Illumina has since released a newer version of the Nextera kit that included changes aimed at reducing that GC bias, he noted, though he and his colleagues have not yet tested that kit.
Meza-Zepeda said his team is gearing up to assess a transposable element-based version of Agilent's SureSelect kit known as QXT, which is billed as having improved library amplification and performance with fewer library construction steps.
Although the current comparison was done mainly using osteosarcoma tumor samples, the study's authors noted that the overall performance patterns described for the four capture kits seemed to hold across both mutation-prone and normal sequences in their follow-up experiments.
"We could not find drastic differences in coverage in normal regions and coverage in cancer genes," the study's first author Chandra Sekhar Reddy Chilamakuri, an Oslo University Hospital bioinformatician and Norwegian Cancer Genomics Consortium member, told IS.
Even so, because cancer samples are generally comprised of a mixed population of cells, the researchers noted that a sufficient depth of coverage is needed in order to call somatic variants in tumor samples.
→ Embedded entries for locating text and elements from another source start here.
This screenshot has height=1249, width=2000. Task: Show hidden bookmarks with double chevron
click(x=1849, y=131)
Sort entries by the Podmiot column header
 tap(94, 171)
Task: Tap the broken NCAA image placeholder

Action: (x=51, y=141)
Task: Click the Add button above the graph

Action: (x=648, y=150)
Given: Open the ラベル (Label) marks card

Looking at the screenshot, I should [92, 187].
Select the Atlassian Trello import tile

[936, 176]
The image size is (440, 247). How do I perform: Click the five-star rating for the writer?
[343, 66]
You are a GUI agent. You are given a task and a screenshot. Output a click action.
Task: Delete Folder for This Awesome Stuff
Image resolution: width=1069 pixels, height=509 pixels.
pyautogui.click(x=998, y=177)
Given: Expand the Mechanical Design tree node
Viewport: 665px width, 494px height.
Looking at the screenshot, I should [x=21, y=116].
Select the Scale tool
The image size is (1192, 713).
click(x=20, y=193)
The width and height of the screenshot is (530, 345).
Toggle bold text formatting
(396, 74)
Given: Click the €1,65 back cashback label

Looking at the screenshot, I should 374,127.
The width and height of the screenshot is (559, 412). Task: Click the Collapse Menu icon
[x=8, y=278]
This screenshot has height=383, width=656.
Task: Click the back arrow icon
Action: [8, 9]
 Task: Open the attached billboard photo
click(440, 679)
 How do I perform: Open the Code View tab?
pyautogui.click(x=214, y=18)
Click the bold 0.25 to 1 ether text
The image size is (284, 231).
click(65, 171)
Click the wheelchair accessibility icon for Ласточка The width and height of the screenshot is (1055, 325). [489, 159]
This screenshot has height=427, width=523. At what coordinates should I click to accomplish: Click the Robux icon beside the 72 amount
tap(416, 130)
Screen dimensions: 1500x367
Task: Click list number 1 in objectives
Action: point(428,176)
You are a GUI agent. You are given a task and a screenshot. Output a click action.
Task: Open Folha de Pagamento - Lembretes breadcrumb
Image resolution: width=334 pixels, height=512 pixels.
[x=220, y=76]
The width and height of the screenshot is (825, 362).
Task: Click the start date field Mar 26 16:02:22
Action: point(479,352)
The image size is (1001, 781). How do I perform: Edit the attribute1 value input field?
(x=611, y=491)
Members of the Norwegian Cancer Genomics Consortium are generating 250-fold coverage of each sequenced exome, on average, Meza-Zepeda noted, which means that capture kits targeting sequences beyond the scope of their analysis can quickly ratchet up sequencing costs.
By getting a picture of the sequences captured by each kit, he explained, it's possible to start making decisions about whether such additional cost is warranted. Likewise, results of such direct comparisons may offer clues about the capture kit that's best suited to other applications.
"Our study should help researchers who are planning exome sequencing experiments select the most appropriate technology for their study," he and his co-authors concluded, "without having to perform expensive and time-consuming comparisons."